Human Rights First Urges FIFA, U.S. World Cup Team to Condemn Bahrain’s Attack on Athletes

Washington, D.C. In anticipation of Wednesday’s World Cup semifinals game, when the U.S. Women’s soccer team will take on France, Human Rights First calls on the members of the U.S. women’s world cup team and the international sports community at large to condemn Bahrain’s attack against its own athletes. Several Bahraini soccer players, including stars from the national team, were among those arrested for their participation in pro-reform protests in March. Many are now reporting that they were humiliated and tortured while in prison.
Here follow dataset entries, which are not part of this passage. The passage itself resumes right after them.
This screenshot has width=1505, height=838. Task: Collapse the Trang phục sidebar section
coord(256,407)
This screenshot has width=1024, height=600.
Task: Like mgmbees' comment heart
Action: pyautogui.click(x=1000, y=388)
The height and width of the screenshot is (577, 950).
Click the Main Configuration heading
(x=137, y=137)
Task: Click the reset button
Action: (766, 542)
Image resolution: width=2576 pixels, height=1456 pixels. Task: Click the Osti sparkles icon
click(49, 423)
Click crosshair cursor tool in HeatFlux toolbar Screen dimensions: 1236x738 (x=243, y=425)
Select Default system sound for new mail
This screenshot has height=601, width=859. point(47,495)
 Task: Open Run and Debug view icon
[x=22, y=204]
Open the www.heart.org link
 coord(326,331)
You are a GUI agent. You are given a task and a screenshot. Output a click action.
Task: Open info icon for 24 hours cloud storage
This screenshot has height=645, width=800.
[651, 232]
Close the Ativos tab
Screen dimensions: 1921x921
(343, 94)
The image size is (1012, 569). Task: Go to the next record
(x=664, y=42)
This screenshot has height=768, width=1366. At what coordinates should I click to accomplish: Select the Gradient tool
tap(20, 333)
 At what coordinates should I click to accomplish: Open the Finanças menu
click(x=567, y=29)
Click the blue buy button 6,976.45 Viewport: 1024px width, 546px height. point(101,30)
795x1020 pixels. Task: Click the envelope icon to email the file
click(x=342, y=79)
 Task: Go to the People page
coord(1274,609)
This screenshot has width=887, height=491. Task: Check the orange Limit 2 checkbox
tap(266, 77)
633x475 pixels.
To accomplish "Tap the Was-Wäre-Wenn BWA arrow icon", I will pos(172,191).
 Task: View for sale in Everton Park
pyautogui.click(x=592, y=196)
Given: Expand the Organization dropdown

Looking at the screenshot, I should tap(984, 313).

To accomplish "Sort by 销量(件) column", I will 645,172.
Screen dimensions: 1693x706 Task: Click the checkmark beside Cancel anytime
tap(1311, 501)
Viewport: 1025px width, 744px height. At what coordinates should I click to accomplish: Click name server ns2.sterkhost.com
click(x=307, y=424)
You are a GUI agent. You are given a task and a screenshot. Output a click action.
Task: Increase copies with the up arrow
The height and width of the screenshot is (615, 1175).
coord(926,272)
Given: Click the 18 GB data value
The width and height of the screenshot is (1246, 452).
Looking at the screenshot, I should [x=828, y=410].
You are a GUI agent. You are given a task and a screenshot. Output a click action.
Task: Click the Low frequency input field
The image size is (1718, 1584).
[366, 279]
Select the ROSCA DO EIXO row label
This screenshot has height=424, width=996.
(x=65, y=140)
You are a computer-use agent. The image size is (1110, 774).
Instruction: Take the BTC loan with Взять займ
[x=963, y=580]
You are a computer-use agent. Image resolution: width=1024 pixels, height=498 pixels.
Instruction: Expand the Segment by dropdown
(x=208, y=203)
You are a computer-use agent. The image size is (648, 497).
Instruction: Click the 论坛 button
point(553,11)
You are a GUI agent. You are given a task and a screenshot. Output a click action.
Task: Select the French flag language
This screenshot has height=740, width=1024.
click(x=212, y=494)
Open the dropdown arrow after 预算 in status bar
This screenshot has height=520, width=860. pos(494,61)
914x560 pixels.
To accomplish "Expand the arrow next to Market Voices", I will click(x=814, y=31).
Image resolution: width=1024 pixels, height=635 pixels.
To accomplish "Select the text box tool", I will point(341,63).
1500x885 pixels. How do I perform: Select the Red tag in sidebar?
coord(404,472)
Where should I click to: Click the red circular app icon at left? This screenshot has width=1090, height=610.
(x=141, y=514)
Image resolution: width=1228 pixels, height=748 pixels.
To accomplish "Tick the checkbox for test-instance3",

These reports of torture and intimidation against soccer players are emerging as the Bahraini government is holding a widely-criticized national dialogue with civil society to promote reconciliation and reform. “At a time when unity as a country is being emphasized by the Bahraini government as part of national dialogue, the attack against athletes undermines any notion of national unity,” said Human Rights First’s Brian Dooley, who left Bahrain today after a one week visit. Among those arrested and reportedly beaten are stars from the national team including A’ala Hubail, his brother Mohammed, and Ali Saeed. A military court sentenced Mohammed Hubail to two years imprisonment last month, while criminal charges are pending against the other two athletes. All three players are presently out on bail. Bahraini human rights defenders have reported to Human Rights First that the targeting of athletes has been particularly demoralizing amid the larger crackdown against peaceful protests. “It is widely believed that members of the national team were arrested because of their popularity among the Shi’a community, and the reports of torture by the Suni-led government could deepen a sectarian divide in Bahrain,” added Dooley. The Bahraini Football Association has formally assured FIFA that its players have not been suspended or sanctioned for any political action. “Given the testimonies from those close to the soccer players and reports of continued harassment and intimidation, FIFA should launch an official investigation and possibly suspend Bahrain from the association,” concluded Dooley.